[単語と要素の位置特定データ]
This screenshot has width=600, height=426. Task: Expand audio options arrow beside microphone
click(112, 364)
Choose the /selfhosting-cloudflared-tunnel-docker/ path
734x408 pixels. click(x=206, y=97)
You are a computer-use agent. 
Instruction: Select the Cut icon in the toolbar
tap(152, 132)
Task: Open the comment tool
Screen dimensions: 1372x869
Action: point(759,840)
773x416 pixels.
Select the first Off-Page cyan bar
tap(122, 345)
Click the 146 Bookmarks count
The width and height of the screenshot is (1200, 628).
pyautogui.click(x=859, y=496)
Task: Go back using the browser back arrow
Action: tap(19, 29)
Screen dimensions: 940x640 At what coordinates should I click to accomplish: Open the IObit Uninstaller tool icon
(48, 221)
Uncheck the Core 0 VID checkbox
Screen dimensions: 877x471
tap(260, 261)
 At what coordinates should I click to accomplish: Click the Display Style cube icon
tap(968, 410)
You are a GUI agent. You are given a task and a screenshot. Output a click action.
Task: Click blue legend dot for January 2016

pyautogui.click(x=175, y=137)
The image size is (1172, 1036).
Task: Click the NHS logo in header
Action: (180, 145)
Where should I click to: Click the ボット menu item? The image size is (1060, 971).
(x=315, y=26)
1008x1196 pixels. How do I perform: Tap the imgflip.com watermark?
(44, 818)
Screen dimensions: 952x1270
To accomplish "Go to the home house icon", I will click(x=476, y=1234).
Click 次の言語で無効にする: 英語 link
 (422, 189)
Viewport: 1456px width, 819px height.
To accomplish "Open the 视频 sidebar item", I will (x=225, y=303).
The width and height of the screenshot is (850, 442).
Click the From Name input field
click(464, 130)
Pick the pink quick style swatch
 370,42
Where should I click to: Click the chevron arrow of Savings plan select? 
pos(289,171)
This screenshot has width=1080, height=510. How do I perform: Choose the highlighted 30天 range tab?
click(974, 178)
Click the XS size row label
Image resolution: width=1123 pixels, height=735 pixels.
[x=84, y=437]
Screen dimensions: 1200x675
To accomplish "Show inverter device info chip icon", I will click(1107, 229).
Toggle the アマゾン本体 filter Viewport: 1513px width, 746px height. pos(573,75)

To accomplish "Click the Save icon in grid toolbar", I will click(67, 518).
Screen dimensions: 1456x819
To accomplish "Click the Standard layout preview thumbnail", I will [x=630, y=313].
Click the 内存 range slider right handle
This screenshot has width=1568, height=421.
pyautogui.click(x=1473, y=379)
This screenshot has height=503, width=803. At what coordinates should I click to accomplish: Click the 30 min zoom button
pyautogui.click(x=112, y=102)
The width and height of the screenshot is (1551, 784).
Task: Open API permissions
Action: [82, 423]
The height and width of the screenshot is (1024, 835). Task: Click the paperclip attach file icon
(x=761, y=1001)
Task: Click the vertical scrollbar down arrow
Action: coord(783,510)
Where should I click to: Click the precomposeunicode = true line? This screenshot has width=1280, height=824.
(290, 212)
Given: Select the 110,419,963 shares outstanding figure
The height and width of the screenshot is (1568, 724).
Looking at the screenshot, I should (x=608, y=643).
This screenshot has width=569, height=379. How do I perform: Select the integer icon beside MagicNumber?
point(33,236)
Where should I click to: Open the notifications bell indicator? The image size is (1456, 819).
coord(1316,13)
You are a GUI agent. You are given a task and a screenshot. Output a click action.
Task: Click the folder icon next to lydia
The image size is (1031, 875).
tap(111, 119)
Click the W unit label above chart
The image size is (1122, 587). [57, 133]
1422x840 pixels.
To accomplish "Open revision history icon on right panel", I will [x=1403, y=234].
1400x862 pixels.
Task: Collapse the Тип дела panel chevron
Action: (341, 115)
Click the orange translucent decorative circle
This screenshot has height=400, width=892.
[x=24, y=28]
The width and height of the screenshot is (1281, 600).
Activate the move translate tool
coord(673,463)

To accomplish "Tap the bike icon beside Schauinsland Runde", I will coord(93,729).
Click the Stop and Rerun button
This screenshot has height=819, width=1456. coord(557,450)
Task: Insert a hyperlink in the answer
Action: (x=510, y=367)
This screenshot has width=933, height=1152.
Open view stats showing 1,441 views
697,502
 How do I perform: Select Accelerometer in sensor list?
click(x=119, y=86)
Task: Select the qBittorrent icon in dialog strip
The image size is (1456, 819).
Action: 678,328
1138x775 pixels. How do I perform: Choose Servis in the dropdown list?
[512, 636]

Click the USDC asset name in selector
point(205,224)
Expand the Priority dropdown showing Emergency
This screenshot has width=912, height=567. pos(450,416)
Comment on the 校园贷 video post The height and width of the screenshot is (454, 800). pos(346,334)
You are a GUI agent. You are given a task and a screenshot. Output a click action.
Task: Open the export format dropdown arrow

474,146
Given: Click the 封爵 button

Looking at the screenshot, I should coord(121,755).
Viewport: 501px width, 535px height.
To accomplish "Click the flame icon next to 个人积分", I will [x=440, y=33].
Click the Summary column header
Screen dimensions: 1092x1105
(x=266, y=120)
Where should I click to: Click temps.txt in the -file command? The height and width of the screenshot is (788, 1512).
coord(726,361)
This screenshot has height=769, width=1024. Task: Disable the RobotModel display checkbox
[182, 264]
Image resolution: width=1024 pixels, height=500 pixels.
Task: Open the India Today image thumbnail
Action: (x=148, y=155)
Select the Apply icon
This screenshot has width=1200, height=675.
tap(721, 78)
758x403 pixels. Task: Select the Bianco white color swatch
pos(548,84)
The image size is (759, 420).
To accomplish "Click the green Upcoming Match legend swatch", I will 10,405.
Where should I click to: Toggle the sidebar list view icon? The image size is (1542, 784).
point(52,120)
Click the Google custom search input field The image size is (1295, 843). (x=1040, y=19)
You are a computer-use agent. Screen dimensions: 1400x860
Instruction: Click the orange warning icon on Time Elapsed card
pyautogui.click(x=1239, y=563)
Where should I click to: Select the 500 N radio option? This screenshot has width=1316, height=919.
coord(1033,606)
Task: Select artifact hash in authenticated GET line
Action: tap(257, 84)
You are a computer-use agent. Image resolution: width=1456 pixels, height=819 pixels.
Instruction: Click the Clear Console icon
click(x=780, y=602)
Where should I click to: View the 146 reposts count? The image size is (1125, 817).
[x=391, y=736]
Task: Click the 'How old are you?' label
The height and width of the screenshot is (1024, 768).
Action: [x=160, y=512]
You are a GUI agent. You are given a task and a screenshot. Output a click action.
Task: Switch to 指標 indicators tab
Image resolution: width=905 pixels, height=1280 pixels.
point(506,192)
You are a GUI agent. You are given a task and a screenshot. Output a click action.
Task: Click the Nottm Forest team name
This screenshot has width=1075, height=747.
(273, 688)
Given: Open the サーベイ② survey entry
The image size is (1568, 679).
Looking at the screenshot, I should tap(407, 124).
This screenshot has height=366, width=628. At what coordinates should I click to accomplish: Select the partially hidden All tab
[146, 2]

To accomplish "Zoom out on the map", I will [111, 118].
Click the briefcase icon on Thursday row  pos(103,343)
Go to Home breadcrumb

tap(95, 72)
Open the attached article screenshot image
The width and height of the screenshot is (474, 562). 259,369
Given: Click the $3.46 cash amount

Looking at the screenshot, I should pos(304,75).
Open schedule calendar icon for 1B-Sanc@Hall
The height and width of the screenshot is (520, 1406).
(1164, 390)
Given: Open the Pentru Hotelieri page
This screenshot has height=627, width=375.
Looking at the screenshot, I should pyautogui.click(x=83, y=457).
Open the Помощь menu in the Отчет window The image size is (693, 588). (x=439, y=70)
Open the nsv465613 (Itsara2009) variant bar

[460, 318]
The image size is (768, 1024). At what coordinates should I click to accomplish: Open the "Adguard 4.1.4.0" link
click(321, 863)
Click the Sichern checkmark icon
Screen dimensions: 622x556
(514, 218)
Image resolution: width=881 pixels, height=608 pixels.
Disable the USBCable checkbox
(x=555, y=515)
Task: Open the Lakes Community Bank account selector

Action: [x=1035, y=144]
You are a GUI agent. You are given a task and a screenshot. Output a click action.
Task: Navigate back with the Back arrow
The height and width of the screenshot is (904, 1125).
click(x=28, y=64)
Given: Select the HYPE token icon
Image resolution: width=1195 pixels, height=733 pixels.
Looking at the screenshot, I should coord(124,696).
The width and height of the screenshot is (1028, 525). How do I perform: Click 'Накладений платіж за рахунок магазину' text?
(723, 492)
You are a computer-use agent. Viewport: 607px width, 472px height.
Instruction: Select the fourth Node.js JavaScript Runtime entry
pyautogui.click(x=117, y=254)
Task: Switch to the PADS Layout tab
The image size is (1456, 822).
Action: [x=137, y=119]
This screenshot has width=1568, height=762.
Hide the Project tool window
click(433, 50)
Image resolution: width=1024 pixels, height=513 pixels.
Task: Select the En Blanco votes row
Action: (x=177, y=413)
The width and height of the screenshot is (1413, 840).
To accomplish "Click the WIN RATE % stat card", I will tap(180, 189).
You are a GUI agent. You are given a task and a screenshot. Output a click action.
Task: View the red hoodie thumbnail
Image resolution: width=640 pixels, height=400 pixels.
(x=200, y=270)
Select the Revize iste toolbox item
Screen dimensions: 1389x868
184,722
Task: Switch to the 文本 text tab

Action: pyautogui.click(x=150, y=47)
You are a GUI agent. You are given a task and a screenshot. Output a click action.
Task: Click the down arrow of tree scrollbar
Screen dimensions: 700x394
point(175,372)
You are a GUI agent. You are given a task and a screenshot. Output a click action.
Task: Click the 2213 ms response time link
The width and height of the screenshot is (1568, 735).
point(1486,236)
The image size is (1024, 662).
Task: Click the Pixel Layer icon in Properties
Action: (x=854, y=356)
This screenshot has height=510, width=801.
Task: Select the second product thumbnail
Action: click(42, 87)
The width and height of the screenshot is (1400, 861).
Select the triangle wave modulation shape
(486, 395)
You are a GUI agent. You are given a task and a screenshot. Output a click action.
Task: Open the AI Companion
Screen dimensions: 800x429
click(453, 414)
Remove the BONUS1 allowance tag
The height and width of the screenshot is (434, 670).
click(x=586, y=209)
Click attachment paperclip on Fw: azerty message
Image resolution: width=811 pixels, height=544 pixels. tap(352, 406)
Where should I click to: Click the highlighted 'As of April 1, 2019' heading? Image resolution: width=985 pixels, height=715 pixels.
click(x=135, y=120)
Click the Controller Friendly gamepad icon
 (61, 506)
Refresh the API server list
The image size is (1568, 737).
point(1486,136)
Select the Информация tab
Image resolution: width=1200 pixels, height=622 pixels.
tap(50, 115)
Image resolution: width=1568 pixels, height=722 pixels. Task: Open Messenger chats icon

→ **課題**: 「Screen dimensions: 1456x819」を含む行から「Action: [82, 423]」を含む行までを、両端の行も含めて一字一句そのまま引用せよ。

→ **課題の解答**:
Screen dimensions: 1456x819
To accomplish "Click the Standard layout preview thumbnail", I will [x=630, y=313].
Click the 内存 range slider right handle
This screenshot has width=1568, height=421.
pyautogui.click(x=1473, y=379)
This screenshot has height=503, width=803. At what coordinates should I click to accomplish: Click the 30 min zoom button
pyautogui.click(x=112, y=102)
The width and height of the screenshot is (1551, 784).
Task: Open API permissions
Action: [82, 423]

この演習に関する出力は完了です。